• _Data for this task_
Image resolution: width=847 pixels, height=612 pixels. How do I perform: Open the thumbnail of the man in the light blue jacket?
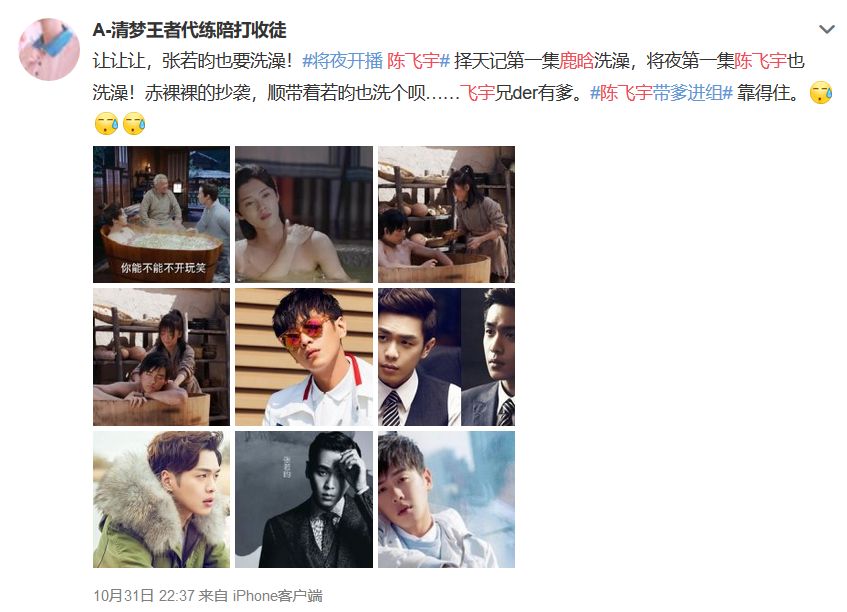tap(446, 499)
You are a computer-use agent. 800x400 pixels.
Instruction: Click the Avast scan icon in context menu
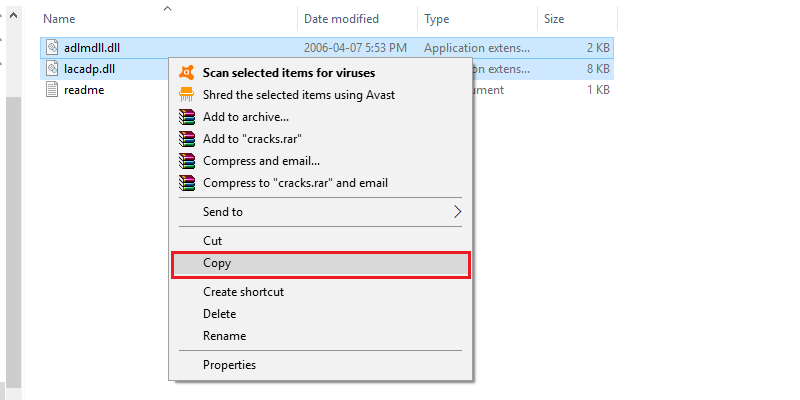click(186, 73)
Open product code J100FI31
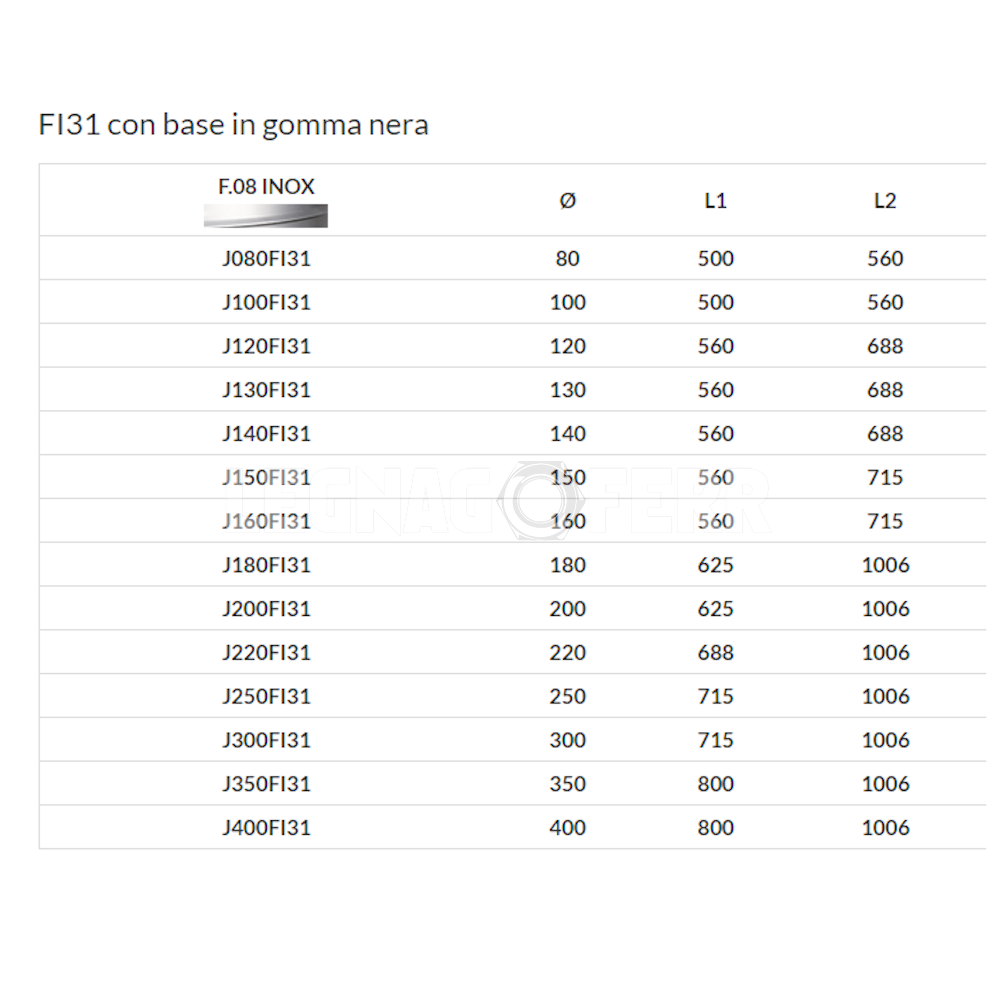The width and height of the screenshot is (1000, 1000). point(266,303)
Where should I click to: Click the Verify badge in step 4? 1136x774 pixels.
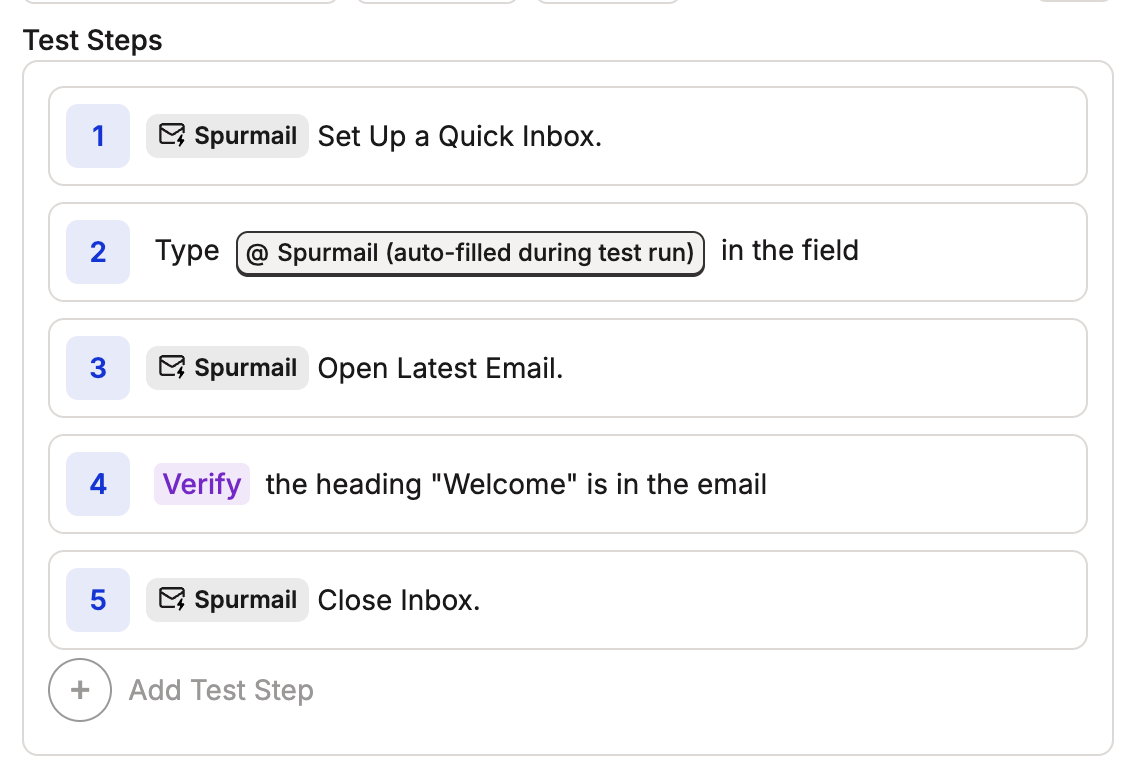[x=201, y=484]
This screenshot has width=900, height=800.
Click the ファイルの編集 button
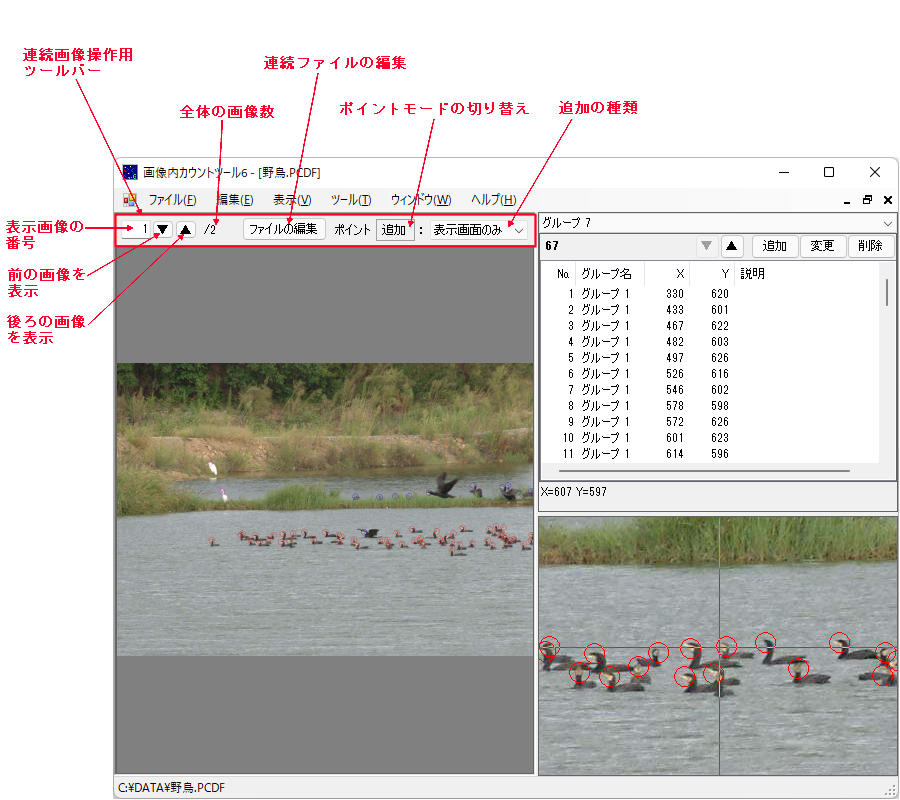(284, 229)
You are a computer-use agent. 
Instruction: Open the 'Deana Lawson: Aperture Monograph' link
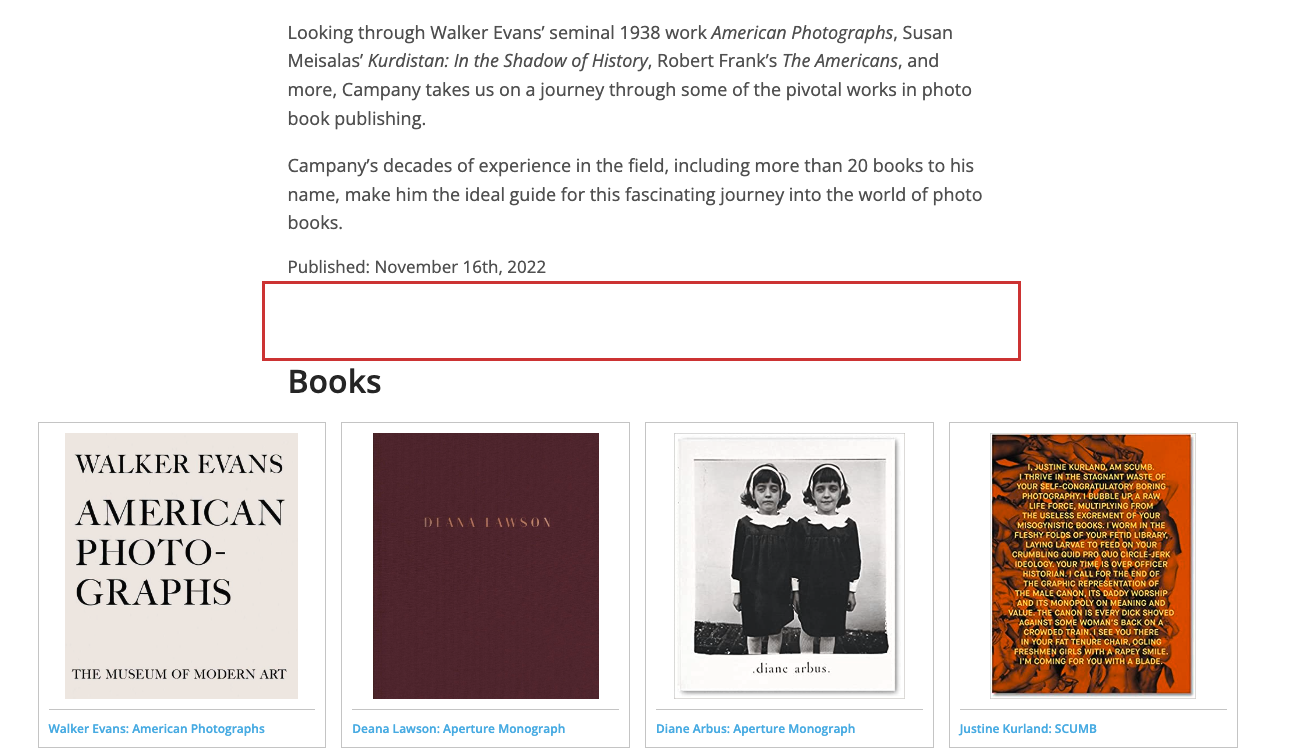(x=459, y=729)
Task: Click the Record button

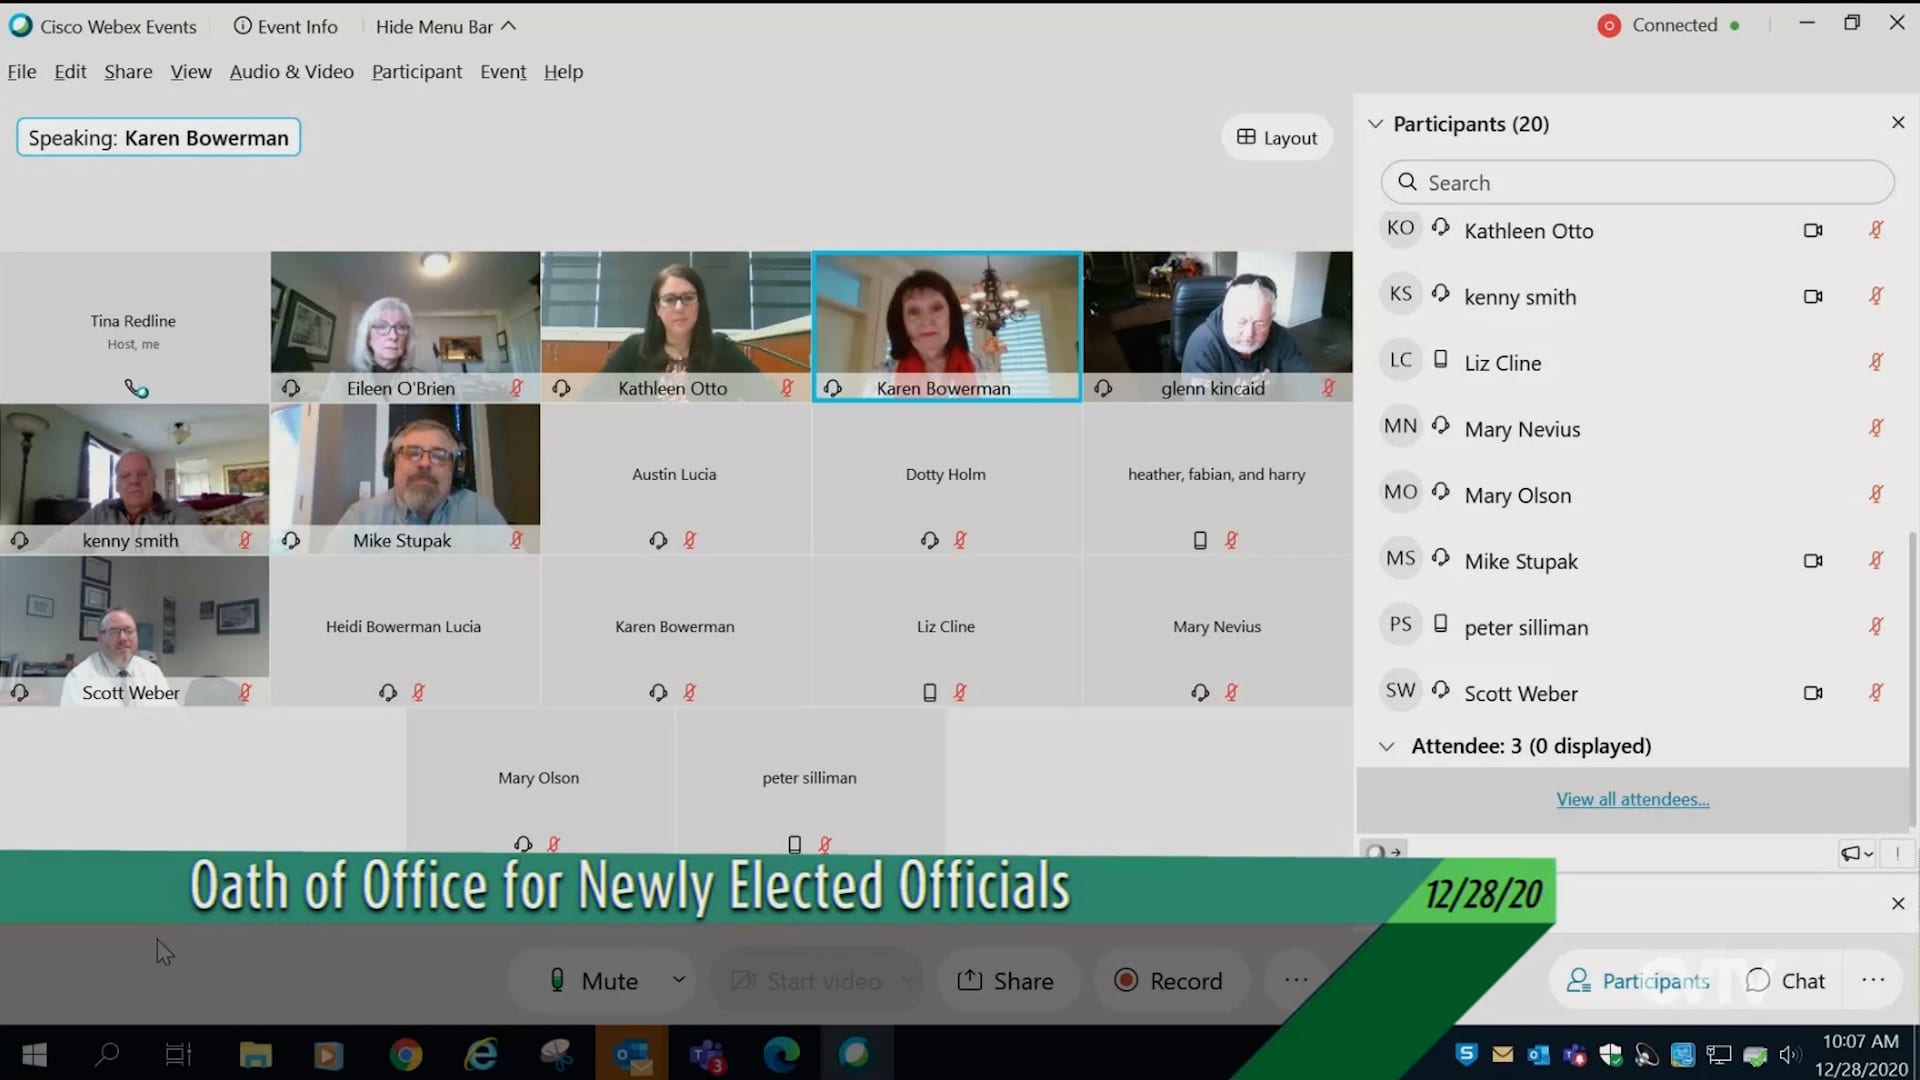Action: [x=1168, y=981]
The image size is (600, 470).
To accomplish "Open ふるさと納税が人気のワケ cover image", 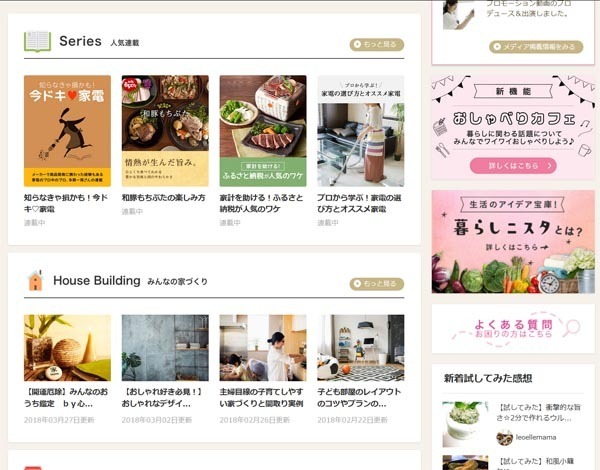I will (x=263, y=131).
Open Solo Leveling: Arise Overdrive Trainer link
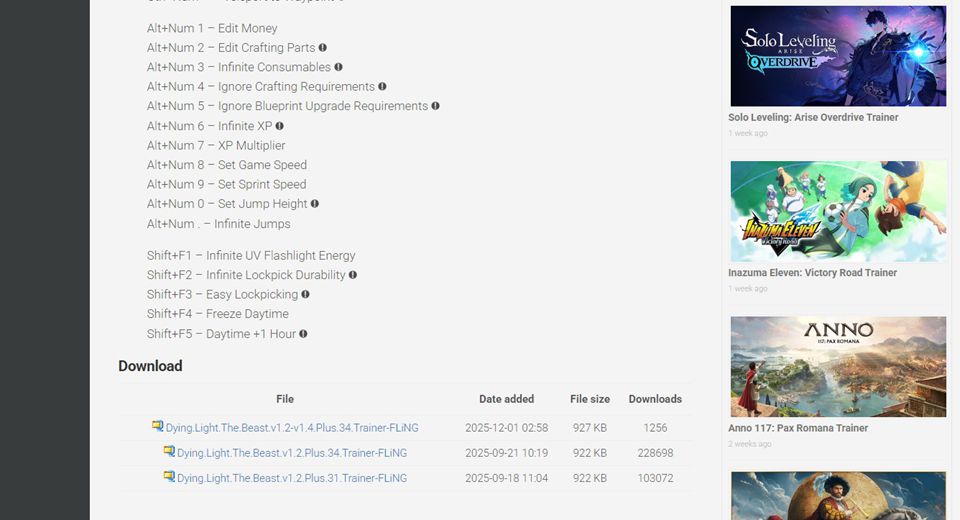 coord(813,117)
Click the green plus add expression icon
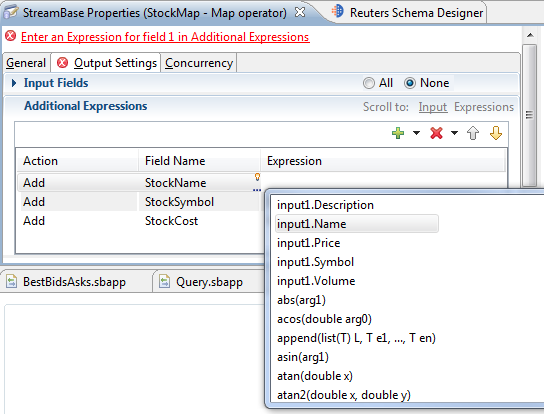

• _Short exercise_
Show every line of the records above that contains the string "computer".

• _The output_
You are a computer-use agent. 800x400 pixels.
You are a computer-use agent. 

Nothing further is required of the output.